• THE EXERCISE
Identify every line in the records below that contains the word "Task", and copy each of those lines.
◆ ◆ ◆ ◆ ◆
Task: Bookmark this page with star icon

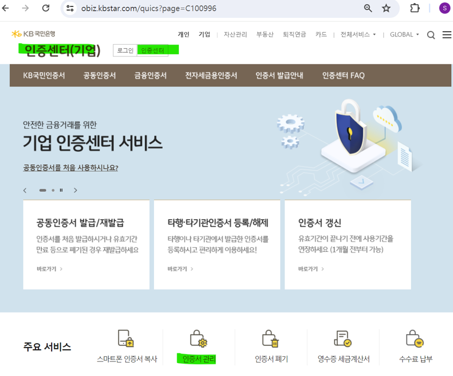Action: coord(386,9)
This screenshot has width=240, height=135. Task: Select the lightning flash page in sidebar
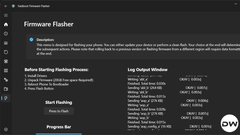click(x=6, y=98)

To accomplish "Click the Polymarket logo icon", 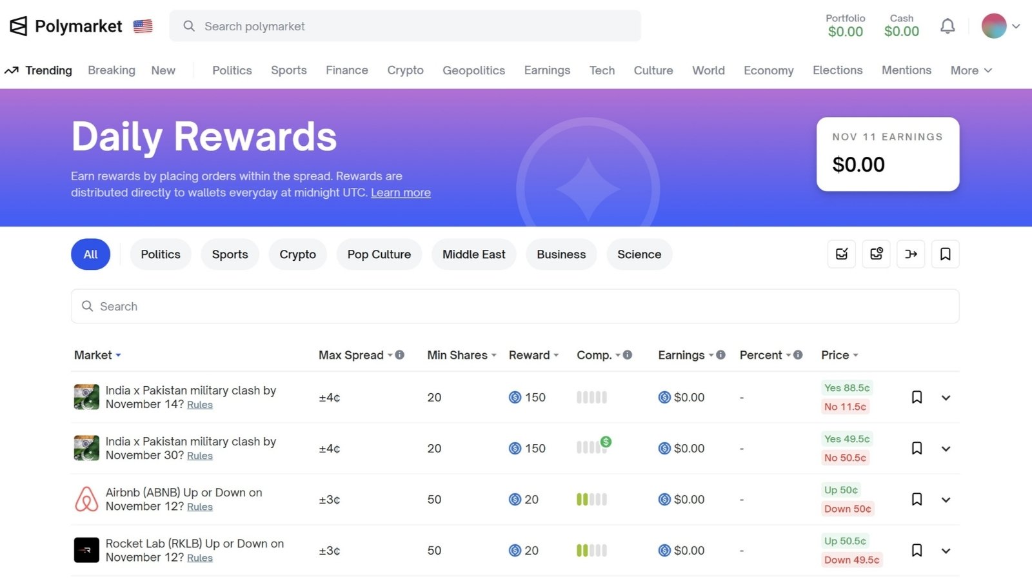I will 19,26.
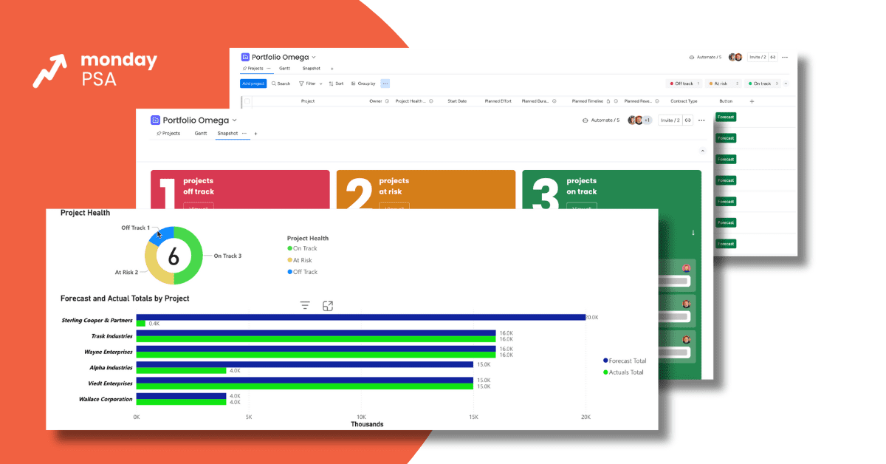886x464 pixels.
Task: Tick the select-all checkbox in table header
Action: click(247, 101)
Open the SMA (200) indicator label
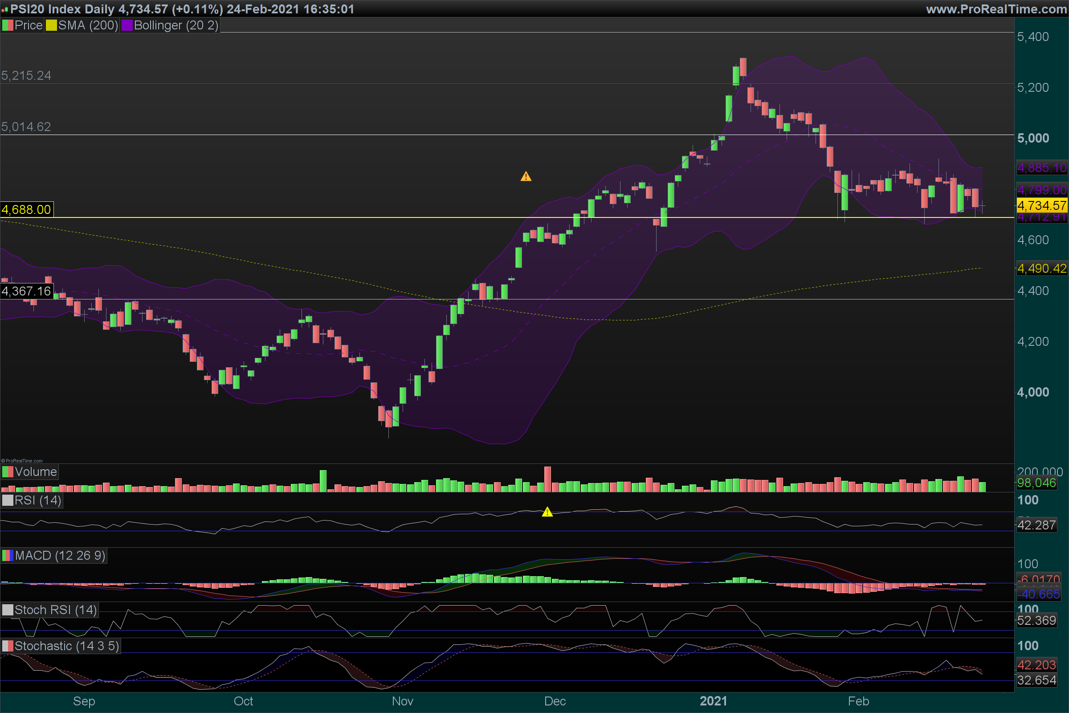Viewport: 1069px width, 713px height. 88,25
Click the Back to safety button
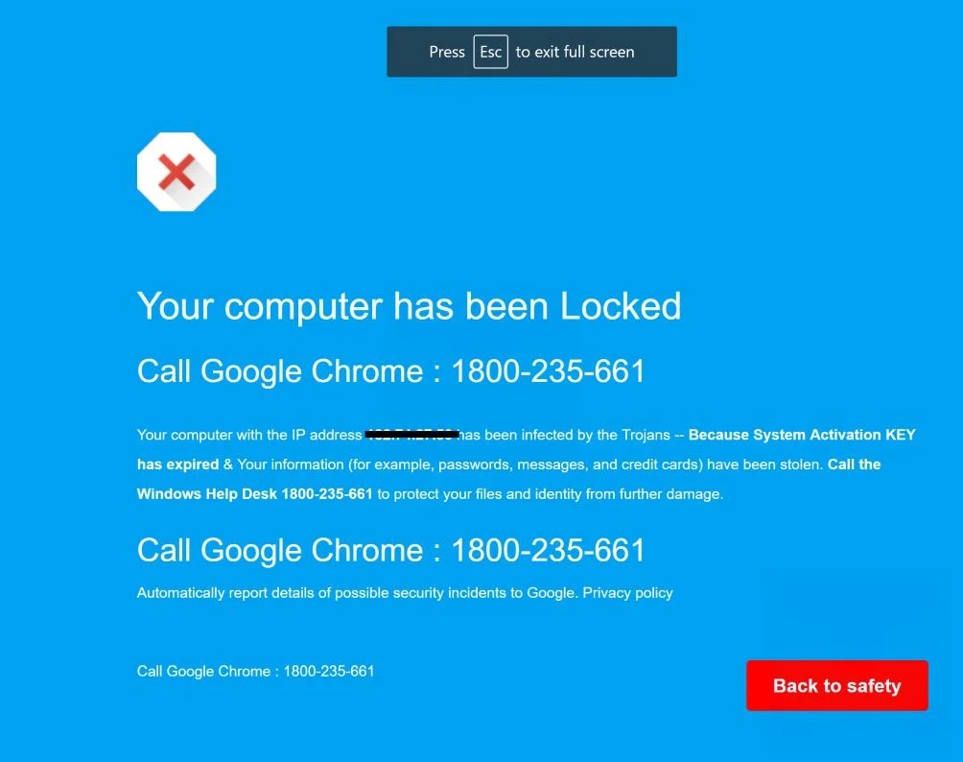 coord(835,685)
◆ ◆ ◆ ◆ ◆
• ANSWER TO THE PROBLEM
Task: Bookmark this page with star icon
This screenshot has width=240, height=135. Task: Select the lightning flash page in sidebar
Task: Tick the select-all checkbox in table header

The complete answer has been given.